Dataset entries:
┄┄┄┄┄┄

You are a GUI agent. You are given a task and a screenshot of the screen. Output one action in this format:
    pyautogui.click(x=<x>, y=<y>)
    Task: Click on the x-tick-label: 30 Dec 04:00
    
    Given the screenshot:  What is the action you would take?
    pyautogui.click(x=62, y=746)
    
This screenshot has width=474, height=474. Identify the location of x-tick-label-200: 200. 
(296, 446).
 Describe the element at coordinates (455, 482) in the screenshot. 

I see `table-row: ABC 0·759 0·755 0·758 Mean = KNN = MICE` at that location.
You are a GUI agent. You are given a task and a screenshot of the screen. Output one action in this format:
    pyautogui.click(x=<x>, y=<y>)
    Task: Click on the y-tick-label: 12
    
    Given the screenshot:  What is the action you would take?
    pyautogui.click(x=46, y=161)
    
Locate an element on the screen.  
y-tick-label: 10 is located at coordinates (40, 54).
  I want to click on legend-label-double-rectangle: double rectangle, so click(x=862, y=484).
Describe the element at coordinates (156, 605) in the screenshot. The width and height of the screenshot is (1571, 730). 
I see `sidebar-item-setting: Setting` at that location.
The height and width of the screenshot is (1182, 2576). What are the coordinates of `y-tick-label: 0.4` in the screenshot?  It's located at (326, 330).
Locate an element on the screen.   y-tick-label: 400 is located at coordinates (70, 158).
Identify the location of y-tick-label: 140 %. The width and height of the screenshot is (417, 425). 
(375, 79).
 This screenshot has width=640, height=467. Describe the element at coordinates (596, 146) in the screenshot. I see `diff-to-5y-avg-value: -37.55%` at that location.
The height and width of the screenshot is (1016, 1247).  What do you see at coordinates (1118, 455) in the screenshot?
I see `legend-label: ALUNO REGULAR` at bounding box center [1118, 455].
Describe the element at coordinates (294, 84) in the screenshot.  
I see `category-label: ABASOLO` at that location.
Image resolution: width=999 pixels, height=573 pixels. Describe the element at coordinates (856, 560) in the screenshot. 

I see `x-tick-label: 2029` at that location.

┄┄┄┄┄┄

What you are asked to do:
Please copy out every one of the dataset entries above, word for word.

Exercise result:
You are a GUI agent. You are given a task and a screenshot of the screen. Output one action in this format:
    pyautogui.click(x=<x>, y=<y>)
    Task: Click on the x-tick-label: 30 Dec 04:00
    
    Given the screenshot:  What is the action you would take?
    pyautogui.click(x=62, y=746)
    
This screenshot has width=474, height=474. Identify the location of x-tick-label-200: 200. 
(296, 446).
 Describe the element at coordinates (455, 482) in the screenshot. 

I see `table-row: ABC 0·759 0·755 0·758 Mean = KNN = MICE` at that location.
You are a GUI agent. You are given a task and a screenshot of the screen. Output one action in this format:
    pyautogui.click(x=<x>, y=<y>)
    Task: Click on the y-tick-label: 12
    
    Given the screenshot:  What is the action you would take?
    pyautogui.click(x=46, y=161)
    
Locate an element on the screen.  
y-tick-label: 10 is located at coordinates (40, 54).
  I want to click on legend-label-double-rectangle: double rectangle, so click(x=862, y=484).
Describe the element at coordinates (156, 605) in the screenshot. The width and height of the screenshot is (1571, 730). 
I see `sidebar-item-setting: Setting` at that location.
The height and width of the screenshot is (1182, 2576). What are the coordinates of `y-tick-label: 0.4` in the screenshot?  It's located at (326, 330).
Locate an element on the screen.   y-tick-label: 400 is located at coordinates (70, 158).
Identify the location of y-tick-label: 140 %. The width and height of the screenshot is (417, 425). 
(375, 79).
 This screenshot has width=640, height=467. Describe the element at coordinates (596, 146) in the screenshot. I see `diff-to-5y-avg-value: -37.55%` at that location.
The height and width of the screenshot is (1016, 1247).  What do you see at coordinates (1118, 455) in the screenshot?
I see `legend-label: ALUNO REGULAR` at bounding box center [1118, 455].
Describe the element at coordinates (294, 84) in the screenshot.  
I see `category-label: ABASOLO` at that location.
Image resolution: width=999 pixels, height=573 pixels. Describe the element at coordinates (856, 560) in the screenshot. 

I see `x-tick-label: 2029` at that location.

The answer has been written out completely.